Gabriella Ferrone: “Da Caserta a Varese per cantare. E adesso vado a Sanremo”

La cantante è di Capua ma collabora con la Sunrise Music Production, una casa discografica varesina con cui affronterà la gara dell'Ariston

É arrivata a Varese per caso. Perchè Gabriella Ferrone è una casertana doc, «di Capua per l’esattezza». Ha 22 anni e una voce potente che la porterà alla prossima edizione del Festival di Sanremo, in gara tra i giovani. «Sono qua perchè la mia casa discografica è la Sunrise Music Production di Marcella Gaetani.

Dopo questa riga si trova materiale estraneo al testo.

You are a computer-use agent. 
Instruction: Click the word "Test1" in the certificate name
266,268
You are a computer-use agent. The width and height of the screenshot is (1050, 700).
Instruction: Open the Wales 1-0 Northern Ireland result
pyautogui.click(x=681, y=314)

Stiamo facendo le prove per il Festival e abbiamo registrato il mio primo disco, si intitola "Ora so" e uscirà il 15 febbraio». Ma come sei arrivata da Capua a Casale Litta? «Due anni fa ho iniziato a mandare provini a tutti le case discografiche d’Italia. Alla fine, dopo tante e tante prove, è iniziata la collaborazione con Marcella». Un energia pazzesca, la ragazza napoletana che si è ritrovata nel «freddo nord, dal cuore caldo» si prepara con tutto l’entusiasmo di un’esordiente al palcoscenico dell’Ariston, «stiamo facendo tantissime prove, fino a notte fonda. Ci sono tante cose da fare ed è tutto bellissimo».
Gabriella è stata vincitrice del concorso AreaSanremo ed è stata scelta dalla commissione artistica della Rai. Al festival parteciperà con "Un pezzo d’estate", un brano pop che rende giustizia alla sua voce. Come gli altri brani del disco, che saranno sette, ha visto la produzione artistica di Alex Gasparotto che seguirà la giovane cantante anche sul palcoscenico dell’Artiston come direttore d’orchestra. «Sapere che in un contesto come quello del Festival, ci sarà una persona con cui collaboro da tempo è davvero bello. In più avrò l’occasione di cantare accompagnata da un’orchestra di professionisti». Con lei in gara altri otto giovani, «è una fortuna per noi essere arrivati qui» e la possibilità di conoscere personaggi della musica: «Ho incontrato Morandi e Anna Oxa per ora, due persone splendide. Anna Tatangelo invece la conoscevo già (hanno duettato insieme alla trasmissione Il treno dei desideri) e condividere lo stesso palcoscenico è bellissimo. Mi dice sempre di essere me stesse e mantenere la mia solarità». E a casa come hanno preso questa avventura? «I miei genitori mi hanno sempre sostenuto e accompagnato ai provini, anche se all’inizio erano scettici per la mia decisione di affrontare il mondo dello spettacolo. Saranno al festival, tra le prime file a tifare per me». Così come la sua città, Capua: «come tutti i meridionali sono molto calorosi e mi stanno sostenendo. Il paese è in festa». Intanto si gode la città e i piatti tipici del varesotto: «si mangia molto bene, polenta e stufato sono fantastici».